Tuesday, 01 February 2011 08:57

Gainward GTX 560 Ti Phantom 1GB tested

Written by Sanjin Rados
phantom-560-thumbrecommended08_75

Review: Powerful and Silent


Our guest today is Gaiwnard GTX 560 Ti Phantom. The card is a part of Gainward’s Phantom line, aimed at those who like their cooling effective but silent. GTX 580 and GTX 570 already received Gainward’s Phantom treatment, so we guess it’s expected to see the GTX 560 Ti get the same remake.

Although our card comes with 1GB of GDDR5 memory, Gainward also offers a 2048MB version. We thought that testing the 1024MB versions will probably be wiser as 2GB cards tend to be pricier while not justifying the price difference on the gaming front.

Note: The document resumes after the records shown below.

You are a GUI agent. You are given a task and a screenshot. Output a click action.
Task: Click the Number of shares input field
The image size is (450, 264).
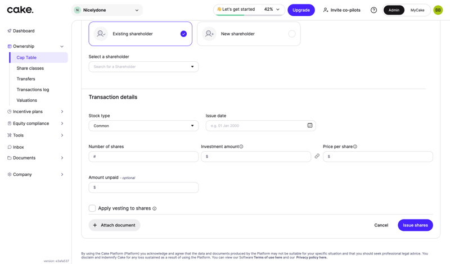(143, 157)
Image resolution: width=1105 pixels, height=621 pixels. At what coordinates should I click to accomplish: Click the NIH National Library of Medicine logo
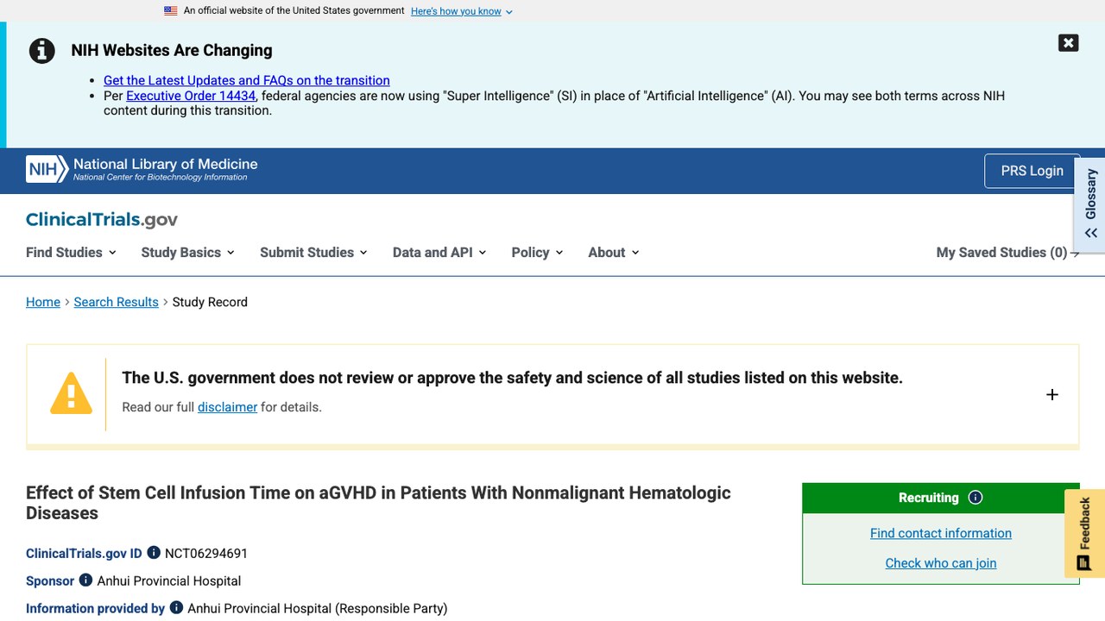coord(142,169)

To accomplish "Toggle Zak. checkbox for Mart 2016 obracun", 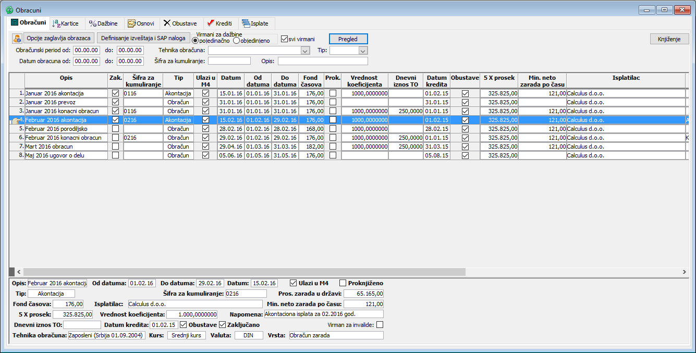I will point(115,147).
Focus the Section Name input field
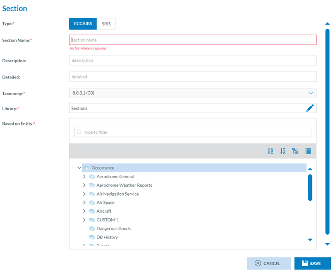 click(192, 40)
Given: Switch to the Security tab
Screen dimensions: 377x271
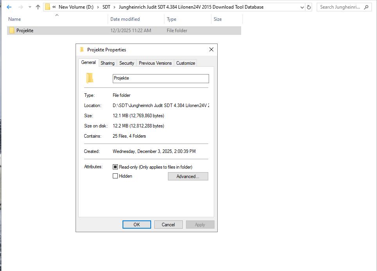Looking at the screenshot, I should (126, 63).
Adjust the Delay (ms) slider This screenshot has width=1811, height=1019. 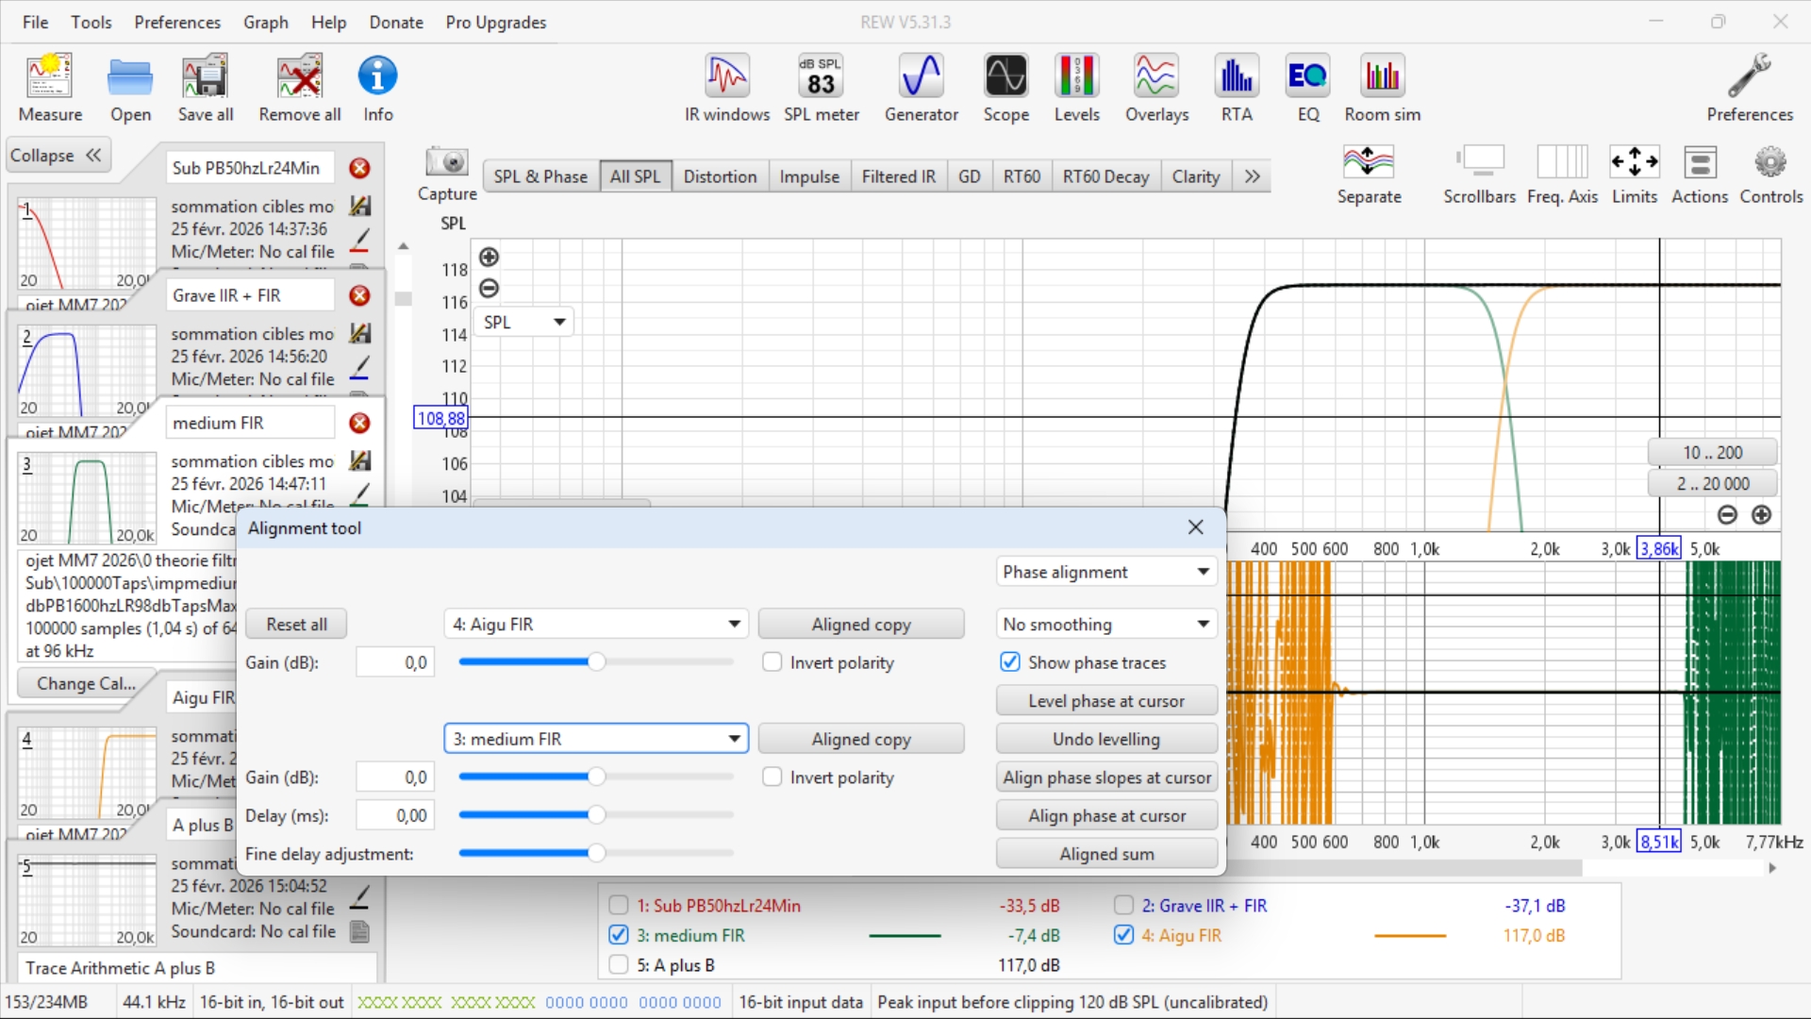(x=596, y=815)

Gainward GTX 560 Ti Phantom 1GB stands at €234, whereas Gainward GTX 560 Ti Phantom 2GB comes at €350, here.

Note that the 2GB version runs at reference clocks, whereas the 1GB version comes factory overclocked. However, the overclock is relatively small as you can see from the GPUZ shot below.

phantom_gpuz

Nvidia set GTX 560 Ti reference clocks pretty high compared to the rest of Fermi cards. Namely, GPU runs at 822MHz, shaders at 1644MHz and the memory at 4008MHz. When the card is idle, the clocks go pretty low – 50.6MHz for the GPU, 101MHz for shaders and 67.5MHz for the memory.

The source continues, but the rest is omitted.